This manuscript comprises a collection of four different texts. The
main text is the Bhagavadgītā ("Song of the Lord"), a part of the
Mahābhārata epic, book 6, which consists of 18 chapters, written
here in Devanāgarī in a Kashmiri-influenced style (f. 1v-165r).

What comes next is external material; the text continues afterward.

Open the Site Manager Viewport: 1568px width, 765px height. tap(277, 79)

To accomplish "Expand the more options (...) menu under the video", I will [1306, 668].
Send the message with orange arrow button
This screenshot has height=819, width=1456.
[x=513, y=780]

It is one of the most copied texts in the Hindu tradition and
survives in a huge number of manuscripts. Painted portraits of
Kṛṣṇa and Arjuna alternate in opening its 18 chapters. The
Bhagavadgītā is preceded by the Prayāgatīrthasnānasaṃkalpa,
apadoddhāraṇastotra (V2r-V4v),"a promise to take bath at
Prayāga (Allahabad)", and followed by the
Pañcavaktrahanumatkavaca (N1v-N7v), a protective mantra of
Hanuman, and finally the Stavarāja (N8r-N8v), a "king of praises",
serving also as a sort of colophon to the whole collection of these
miscellaneous texts. These three subsidiary texts are all written
in common Devanāgarī script. A partly readable note dated 29
August 1781 identifies the manuscript as a “prayer book of a
bramin [i.e. brahmin]” given to the unidentified possessor of the
manuscript “on his departure from India” (V1r).